Back to the point of this post, basically the high holiday season- I know its sounds like an ad at JC Penny, come and get an extra 30% off during the high holidays, but seriously during this time I do lots of searching, yes I do soul searching, but mostly for the right page. Take slichos for instance, I can never figure out where we are, I am getting down with hastening to the Lord and trying to get my sins out and all the sudden smack in the middle of one of those long ass paragraphs that have no indentations, the chazzan busts out some “Vyavor el punuv” and suddenly I am scrambling through pages and pages text to get to the important stuff. Important in my mind because I like the tune and I can actually know we are making progress. That’s one of my main issues with things like slichos or kinos, not only do you never figure out exactly where you are unless they throw down some reader then congregation lines, but you never know if they are making progress because you never recognize any of the obscure passages unless you are 80 years old and can say this stuff by heart.

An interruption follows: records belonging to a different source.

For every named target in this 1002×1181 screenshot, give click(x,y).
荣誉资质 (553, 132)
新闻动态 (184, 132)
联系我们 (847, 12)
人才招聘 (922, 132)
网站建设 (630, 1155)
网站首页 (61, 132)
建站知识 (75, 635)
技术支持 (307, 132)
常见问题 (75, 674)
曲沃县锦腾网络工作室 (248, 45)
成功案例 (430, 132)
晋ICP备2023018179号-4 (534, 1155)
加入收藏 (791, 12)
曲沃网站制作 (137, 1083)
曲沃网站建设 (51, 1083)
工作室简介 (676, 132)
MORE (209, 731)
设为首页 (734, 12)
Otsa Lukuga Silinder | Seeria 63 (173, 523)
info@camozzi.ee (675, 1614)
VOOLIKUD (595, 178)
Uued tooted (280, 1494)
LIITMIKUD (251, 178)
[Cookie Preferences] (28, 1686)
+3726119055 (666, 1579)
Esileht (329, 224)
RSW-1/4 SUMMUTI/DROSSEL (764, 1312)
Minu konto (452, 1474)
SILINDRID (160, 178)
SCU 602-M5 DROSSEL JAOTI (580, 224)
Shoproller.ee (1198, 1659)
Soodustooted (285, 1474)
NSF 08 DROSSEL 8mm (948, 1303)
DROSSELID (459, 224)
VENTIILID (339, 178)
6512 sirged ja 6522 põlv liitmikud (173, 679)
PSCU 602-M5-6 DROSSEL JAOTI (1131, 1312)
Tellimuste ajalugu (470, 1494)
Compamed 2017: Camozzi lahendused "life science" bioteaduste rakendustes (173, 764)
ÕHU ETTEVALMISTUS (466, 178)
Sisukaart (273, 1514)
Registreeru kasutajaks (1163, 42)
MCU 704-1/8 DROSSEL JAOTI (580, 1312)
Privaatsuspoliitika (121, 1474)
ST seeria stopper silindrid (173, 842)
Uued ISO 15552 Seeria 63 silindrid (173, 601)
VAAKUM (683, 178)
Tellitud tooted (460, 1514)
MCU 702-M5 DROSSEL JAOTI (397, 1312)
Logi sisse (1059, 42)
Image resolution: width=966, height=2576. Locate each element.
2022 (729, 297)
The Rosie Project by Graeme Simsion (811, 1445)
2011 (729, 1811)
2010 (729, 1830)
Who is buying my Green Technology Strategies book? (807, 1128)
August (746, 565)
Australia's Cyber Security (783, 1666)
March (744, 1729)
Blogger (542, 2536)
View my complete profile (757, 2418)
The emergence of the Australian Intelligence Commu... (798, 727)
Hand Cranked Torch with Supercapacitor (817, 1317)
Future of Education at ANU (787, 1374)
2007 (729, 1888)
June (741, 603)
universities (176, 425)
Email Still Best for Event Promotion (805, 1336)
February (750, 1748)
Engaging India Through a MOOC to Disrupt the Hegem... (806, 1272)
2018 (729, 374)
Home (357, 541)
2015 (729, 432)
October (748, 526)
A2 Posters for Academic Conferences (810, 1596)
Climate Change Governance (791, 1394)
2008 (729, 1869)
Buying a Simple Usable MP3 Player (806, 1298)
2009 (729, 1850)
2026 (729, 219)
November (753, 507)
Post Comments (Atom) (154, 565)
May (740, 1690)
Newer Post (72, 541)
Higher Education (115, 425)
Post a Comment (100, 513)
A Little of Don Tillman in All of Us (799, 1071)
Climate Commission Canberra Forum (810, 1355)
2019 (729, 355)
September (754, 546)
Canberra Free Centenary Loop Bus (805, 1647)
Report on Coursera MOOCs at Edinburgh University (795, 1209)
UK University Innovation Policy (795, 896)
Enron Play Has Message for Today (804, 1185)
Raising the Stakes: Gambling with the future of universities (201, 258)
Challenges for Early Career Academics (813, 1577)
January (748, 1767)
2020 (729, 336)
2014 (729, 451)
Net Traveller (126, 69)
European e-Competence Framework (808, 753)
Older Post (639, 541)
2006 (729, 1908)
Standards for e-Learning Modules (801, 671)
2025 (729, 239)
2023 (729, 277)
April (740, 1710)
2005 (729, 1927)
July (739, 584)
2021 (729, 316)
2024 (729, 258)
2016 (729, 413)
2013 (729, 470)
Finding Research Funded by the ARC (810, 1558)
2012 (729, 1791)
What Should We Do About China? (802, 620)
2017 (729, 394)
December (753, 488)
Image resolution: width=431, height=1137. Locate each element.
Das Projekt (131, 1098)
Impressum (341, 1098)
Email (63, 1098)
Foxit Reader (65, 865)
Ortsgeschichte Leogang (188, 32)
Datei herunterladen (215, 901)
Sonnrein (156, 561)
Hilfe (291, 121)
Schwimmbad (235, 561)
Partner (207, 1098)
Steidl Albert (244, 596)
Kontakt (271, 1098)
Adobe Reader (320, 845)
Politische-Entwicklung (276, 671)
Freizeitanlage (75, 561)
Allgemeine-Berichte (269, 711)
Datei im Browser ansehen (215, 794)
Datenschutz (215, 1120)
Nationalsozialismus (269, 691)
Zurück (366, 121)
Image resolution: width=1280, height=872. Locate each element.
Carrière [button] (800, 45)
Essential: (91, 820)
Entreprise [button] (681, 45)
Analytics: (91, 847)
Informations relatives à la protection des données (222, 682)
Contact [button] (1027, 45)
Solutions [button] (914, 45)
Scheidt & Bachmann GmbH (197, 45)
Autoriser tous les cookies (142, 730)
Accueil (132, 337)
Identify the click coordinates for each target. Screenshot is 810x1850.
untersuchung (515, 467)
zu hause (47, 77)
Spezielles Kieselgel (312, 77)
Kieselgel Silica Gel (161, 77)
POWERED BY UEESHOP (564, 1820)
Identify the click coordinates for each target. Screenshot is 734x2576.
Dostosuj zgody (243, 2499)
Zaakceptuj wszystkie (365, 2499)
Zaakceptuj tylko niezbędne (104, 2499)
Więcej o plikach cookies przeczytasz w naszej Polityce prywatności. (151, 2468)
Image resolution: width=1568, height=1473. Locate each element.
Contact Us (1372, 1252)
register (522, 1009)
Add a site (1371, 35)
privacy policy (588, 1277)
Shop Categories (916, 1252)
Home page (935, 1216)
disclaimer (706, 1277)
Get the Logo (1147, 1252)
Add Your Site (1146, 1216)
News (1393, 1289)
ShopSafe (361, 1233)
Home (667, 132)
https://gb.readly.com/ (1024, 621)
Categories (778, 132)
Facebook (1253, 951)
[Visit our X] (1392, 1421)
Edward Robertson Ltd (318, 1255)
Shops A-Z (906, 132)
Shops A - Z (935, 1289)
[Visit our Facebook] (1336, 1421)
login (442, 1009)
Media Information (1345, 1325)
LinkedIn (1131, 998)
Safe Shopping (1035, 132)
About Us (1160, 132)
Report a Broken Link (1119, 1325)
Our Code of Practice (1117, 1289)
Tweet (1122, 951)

So I’m usually doing my own thing during slichos, tonight that involved imagining a shul saying the Birnbaum slichos in English and having people think they were in a really heavy church, and thinking of this post. I was kind of pissed that the yetzer harah had the gall to distract me from counting the pages till the end. It’s the same thing during megilas esther, lots of counting and wondering where you are and all the sudden they are in that whole ten sons in one breath gig and you know its almost done.

Speaking of being lost in davening, what about hoshanos, I can do a thesis on the craziness of hoshanos, the whole sukkos is pure insanity, and my favorite holiday- unless I get stuck with one of those ridiculously large esrogim that no one on earth can hold with a lulav in the same hand- hey does anyone know why Lubavitchers like such large esrogim? I’m serious, I am not trying to input some sexual innuendo to the conversation. They also like them without pitoms, but we know why that is, because they saw what happened to their hats (all crushed) so you know the pitom aint gonna last long.

So anyway before my ADHD goes any further with these tangents let me tell you why hoshanos is so crazy. Because after the first day of hoshanos, you know the “even shesiya” I have no idea what’s flying after that, try going to a shul with a bunch of know it alls. Halachic arguments in the middle hoshanos when you have no idea where they are anyway are the worst, then of course there is some guy poking you with his lulav to keep moving and your trying to get the last word of the last hoshana so you can join in the chorus, because I love saying “Hoshana lemancha boreinu” really loud in chassidish accent- because it just sounds so holy.

I really should save this for another post, but hoshanos is like wedding dancing. Your walking around sandwiched between two sweaty men and instead of having their hands in your back, your back is posseling their lulav tips as they poke you to keep moving. Suddenly, just like at a wedding, the line ends and you are thrust out of the bima area into plain old pews. Try and get back in grasping your palm and lemon and see what happens, you have to go star wars on them, if only lulavs had the power of light sticks, oh man, imagine one of those lulav holder things that lit up the entire lulav- kind of like a light show. Big pimping lulav, you wouldn’t even need one of those long green cases that are the pimpest of all lulav holders.

May you all be zoche in the upcoming year to be able to find your place and keep it easier.